In this study, we report the relationship between structure, self-assembly behavior and antimicrobial activity of multicationic gemini surfactants and their successful use as stabilizers of a new liposomal formulation for transdermal drug delivery. New surfactants containing natural moiety 1,4-diazabicyclo[2.2.2]octane with four charges and two hydrophobic chains (n-Dabco-s-Dabco-n, where s=2, 6, 12 and n=12, 14, 16, 18) were synthesized. A linear dependence of the CMC decrease, with the increase of the number of carbon atoms in alkyl groups (slope 0.23) was shown. The aggregation numbers of n-Dabco-2-Dabco-n are smaller than 30 and they decrease with increasing alkyl chain length.
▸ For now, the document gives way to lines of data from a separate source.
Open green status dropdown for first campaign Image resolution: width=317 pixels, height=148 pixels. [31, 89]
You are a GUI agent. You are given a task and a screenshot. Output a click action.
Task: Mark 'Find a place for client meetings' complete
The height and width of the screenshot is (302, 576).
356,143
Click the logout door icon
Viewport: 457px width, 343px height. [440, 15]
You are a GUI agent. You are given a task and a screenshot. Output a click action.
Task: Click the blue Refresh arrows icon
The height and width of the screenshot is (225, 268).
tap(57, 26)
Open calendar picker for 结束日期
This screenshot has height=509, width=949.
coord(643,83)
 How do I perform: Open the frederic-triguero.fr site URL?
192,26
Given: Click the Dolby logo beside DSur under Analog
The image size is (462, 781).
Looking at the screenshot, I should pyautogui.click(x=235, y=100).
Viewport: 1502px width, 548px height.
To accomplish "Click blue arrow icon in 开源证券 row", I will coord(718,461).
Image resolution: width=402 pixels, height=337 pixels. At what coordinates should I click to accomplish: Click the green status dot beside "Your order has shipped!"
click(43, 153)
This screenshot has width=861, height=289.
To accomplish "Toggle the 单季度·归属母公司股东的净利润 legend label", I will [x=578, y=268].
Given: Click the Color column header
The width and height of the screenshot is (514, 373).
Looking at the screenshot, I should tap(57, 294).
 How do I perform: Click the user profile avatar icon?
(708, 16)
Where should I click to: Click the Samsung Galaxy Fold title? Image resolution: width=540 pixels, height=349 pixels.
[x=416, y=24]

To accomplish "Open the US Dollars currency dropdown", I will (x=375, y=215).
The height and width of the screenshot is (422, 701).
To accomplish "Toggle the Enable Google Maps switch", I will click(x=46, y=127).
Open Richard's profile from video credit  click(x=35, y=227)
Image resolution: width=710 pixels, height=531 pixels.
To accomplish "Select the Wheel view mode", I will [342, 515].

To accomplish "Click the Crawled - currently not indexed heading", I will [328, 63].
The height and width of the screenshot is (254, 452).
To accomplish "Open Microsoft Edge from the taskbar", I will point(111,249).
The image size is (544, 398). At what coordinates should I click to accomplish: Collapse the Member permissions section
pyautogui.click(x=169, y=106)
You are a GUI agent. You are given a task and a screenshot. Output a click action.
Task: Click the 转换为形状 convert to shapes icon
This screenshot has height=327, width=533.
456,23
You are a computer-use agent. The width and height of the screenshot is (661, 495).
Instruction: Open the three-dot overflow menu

This is in compliance with the larger surface area per n-Dabco-2-Dabco-n molecule. New liposomal formulations loading Rhodamine B phosphatidylcholine (with mean size about 100nm and increased zeta potential from -7±2mV to +55±2mV) have been successfully stabilized by n-Dabco-s-Dabco-n surfactants. These formulations were designed to improve the bioavailability and skin permeation of loaded compound. The antibacterial activity of Dabco-surfactants was shown to be strongly affected by their structure (alkyl chain length and number of charged nitrogen). 12-Dabco-2-Dabco-12 was the most active (MIC=0.48, 0.98 and 15.6µg/mL against S. aureus, B. cereus and E. coli, respectively) without hemolytic activity at 3.1µg/mL concentration. PC/14-Dabco-2-Dabco-14-liposomes were shown to be the best formulation, with the highest antibacterial activity against Sa (MIC=7.8μg‧mL-1) and lowest cytotoxicity (IC50>125). The modification of liposomes by Dabco-surfactants stabilizes the membrane of the vesicles, preventing the release of rhodamine B and impairing the penetration of the dye across Strat-M® membrane. Cellular uptake of rhodamine B-loaded PC/12-Dabco-2-Dabco-12-liposomes was also reported. This is the first example of cationic mixed liposomes containing Dabco-surfactants of potential interest for transdermal drug delivery.